Dataset entries
Segment Open

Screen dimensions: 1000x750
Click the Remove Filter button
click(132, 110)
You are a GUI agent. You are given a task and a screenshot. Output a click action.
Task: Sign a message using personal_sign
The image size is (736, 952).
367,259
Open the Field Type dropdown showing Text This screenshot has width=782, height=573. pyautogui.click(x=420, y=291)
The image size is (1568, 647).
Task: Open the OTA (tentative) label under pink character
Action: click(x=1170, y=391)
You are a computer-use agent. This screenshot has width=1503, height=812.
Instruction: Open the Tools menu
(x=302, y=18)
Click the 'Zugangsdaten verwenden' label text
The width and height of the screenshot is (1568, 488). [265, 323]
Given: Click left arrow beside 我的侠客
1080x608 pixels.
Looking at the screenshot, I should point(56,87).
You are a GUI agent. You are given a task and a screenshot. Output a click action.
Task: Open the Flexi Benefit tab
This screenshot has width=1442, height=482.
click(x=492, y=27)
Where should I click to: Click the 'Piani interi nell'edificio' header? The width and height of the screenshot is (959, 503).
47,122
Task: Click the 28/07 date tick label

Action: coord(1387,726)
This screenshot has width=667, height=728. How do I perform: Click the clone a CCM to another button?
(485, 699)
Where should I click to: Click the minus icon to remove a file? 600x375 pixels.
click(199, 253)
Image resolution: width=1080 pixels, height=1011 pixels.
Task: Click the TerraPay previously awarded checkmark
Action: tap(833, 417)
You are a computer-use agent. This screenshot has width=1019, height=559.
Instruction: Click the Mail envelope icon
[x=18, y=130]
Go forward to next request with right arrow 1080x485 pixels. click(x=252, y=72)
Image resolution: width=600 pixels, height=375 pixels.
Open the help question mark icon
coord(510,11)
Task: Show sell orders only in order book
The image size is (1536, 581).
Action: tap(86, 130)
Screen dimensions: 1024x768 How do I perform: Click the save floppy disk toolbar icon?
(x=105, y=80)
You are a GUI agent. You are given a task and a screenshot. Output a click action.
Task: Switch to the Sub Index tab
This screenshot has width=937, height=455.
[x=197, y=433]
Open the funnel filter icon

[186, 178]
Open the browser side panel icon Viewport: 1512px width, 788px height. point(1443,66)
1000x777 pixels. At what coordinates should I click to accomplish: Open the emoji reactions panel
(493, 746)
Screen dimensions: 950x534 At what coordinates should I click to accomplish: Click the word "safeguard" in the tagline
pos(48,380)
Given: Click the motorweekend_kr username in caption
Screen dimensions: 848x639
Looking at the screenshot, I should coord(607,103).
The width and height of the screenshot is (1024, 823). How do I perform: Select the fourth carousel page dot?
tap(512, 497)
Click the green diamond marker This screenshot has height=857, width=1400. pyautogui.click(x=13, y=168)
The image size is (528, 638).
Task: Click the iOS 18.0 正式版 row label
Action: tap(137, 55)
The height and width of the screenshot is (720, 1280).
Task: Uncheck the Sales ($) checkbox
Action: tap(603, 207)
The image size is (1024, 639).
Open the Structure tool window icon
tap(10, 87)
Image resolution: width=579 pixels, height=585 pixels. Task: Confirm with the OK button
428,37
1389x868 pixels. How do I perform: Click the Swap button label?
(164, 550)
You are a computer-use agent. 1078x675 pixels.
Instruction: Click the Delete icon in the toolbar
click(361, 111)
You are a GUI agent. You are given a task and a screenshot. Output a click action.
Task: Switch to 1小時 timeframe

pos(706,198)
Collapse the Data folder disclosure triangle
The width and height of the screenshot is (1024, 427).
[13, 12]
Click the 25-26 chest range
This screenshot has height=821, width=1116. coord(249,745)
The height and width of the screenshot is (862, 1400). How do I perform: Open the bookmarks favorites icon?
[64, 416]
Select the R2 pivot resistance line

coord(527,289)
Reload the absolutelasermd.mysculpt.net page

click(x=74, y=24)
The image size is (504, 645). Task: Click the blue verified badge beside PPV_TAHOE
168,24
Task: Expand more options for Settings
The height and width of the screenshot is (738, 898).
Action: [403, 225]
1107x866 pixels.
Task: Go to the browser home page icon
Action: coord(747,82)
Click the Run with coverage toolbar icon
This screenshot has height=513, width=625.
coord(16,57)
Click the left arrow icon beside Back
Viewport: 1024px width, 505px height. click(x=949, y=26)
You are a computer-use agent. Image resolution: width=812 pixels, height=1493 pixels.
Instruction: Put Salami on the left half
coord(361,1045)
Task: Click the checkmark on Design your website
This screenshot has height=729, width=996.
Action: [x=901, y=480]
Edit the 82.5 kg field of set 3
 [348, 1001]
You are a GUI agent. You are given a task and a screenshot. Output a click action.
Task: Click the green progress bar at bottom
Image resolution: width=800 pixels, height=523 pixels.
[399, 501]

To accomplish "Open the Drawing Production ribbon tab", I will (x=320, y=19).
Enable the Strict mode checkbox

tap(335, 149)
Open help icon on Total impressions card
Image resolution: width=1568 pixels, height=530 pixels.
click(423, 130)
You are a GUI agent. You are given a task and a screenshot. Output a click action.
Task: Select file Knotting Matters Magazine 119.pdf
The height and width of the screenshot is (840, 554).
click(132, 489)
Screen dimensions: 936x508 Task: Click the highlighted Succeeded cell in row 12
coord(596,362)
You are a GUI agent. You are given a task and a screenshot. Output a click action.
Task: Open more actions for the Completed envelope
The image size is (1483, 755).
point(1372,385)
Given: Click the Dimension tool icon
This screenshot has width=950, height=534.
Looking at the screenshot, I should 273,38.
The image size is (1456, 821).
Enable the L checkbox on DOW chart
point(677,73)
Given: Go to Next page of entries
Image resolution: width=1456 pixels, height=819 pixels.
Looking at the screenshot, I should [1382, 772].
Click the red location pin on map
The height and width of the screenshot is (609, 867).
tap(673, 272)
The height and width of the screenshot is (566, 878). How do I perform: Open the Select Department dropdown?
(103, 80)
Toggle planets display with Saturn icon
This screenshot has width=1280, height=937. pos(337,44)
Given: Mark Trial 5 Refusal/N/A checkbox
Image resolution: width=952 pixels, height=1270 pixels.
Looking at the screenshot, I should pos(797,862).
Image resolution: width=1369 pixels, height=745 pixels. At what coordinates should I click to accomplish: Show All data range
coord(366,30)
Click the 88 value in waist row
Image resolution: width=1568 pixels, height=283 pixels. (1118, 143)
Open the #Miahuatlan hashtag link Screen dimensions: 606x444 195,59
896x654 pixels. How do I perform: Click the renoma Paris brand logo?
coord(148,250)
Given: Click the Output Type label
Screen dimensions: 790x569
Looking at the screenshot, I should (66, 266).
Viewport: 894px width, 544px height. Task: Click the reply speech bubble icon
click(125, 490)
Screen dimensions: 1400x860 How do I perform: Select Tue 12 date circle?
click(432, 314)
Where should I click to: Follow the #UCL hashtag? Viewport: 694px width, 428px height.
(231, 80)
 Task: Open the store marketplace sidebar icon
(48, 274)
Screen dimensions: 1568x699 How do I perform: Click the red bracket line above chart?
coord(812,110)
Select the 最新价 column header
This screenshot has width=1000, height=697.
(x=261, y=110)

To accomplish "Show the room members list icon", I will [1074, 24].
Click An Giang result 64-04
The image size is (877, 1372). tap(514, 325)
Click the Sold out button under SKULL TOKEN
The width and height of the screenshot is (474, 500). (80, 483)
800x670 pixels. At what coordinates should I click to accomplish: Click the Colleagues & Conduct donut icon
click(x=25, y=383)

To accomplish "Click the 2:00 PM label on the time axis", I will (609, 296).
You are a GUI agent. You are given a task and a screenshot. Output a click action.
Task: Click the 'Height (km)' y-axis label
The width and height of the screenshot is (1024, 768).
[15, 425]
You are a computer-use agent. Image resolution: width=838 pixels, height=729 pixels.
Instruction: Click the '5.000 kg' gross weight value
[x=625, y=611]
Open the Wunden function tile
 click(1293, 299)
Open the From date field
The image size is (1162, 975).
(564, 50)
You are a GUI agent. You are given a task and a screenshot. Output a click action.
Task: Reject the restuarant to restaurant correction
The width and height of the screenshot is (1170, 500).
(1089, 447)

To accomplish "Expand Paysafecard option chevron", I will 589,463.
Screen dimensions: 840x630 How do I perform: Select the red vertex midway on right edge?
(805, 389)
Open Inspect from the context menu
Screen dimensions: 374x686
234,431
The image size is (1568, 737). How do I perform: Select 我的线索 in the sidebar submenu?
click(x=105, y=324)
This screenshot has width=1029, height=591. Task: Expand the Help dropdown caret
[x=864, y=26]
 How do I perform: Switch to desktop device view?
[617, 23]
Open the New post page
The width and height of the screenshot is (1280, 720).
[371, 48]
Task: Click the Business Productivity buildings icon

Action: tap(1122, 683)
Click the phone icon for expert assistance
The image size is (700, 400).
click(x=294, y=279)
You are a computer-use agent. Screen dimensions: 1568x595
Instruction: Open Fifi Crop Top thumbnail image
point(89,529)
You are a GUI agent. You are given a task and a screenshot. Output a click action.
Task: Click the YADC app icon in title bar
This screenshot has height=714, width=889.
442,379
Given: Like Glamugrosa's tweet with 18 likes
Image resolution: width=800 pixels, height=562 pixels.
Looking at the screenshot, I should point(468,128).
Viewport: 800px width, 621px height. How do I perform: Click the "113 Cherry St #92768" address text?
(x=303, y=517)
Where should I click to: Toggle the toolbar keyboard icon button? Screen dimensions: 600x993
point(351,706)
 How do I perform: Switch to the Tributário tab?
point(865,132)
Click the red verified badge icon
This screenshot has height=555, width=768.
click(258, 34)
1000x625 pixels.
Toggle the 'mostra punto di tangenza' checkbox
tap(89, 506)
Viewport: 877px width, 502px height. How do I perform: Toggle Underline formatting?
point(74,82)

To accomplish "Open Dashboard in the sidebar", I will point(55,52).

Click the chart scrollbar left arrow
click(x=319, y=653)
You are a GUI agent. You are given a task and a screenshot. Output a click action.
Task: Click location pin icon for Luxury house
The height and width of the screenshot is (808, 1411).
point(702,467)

Segment Closed

What needs to be done = Each line in the entries above, starting at the line with "Task: Switch to the Sub Index tab" and ending at the line with "Click the Run with coverage toolbar icon", is to be printed exactly, and only those lines.

Task result =
Task: Switch to the Sub Index tab
This screenshot has width=937, height=455.
[x=197, y=433]
Open the funnel filter icon

[186, 178]
Open the browser side panel icon Viewport: 1512px width, 788px height. point(1443,66)
1000x777 pixels. At what coordinates should I click to accomplish: Open the emoji reactions panel
(493, 746)
Screen dimensions: 950x534 At what coordinates should I click to accomplish: Click the word "safeguard" in the tagline
pos(48,380)
Given: Click the motorweekend_kr username in caption
Screen dimensions: 848x639
Looking at the screenshot, I should coord(607,103).
The width and height of the screenshot is (1024, 823). How do I perform: Select the fourth carousel page dot?
tap(512, 497)
Click the green diamond marker This screenshot has height=857, width=1400. pyautogui.click(x=13, y=168)
The image size is (528, 638).
Task: Click the iOS 18.0 正式版 row label
Action: tap(137, 55)
The height and width of the screenshot is (720, 1280).
Task: Uncheck the Sales ($) checkbox
Action: tap(603, 207)
The image size is (1024, 639).
Open the Structure tool window icon
tap(10, 87)
Image resolution: width=579 pixels, height=585 pixels. Task: Confirm with the OK button
428,37
1389x868 pixels. How do I perform: Click the Swap button label?
(164, 550)
You are a computer-use agent. 1078x675 pixels.
Instruction: Click the Delete icon in the toolbar
click(361, 111)
You are a GUI agent. You are given a task and a screenshot. Output a click action.
Task: Switch to 1小時 timeframe

pos(706,198)
Collapse the Data folder disclosure triangle
The width and height of the screenshot is (1024, 427).
[13, 12]
Click the 25-26 chest range
This screenshot has height=821, width=1116. coord(249,745)
The height and width of the screenshot is (862, 1400). How do I perform: Open the bookmarks favorites icon?
[64, 416]
Select the R2 pivot resistance line

coord(527,289)
Reload the absolutelasermd.mysculpt.net page

click(x=74, y=24)
The image size is (504, 645). Task: Click the blue verified badge beside PPV_TAHOE
168,24
Task: Expand more options for Settings
The height and width of the screenshot is (738, 898).
Action: [403, 225]
1107x866 pixels.
Task: Go to the browser home page icon
Action: coord(747,82)
Click the Run with coverage toolbar icon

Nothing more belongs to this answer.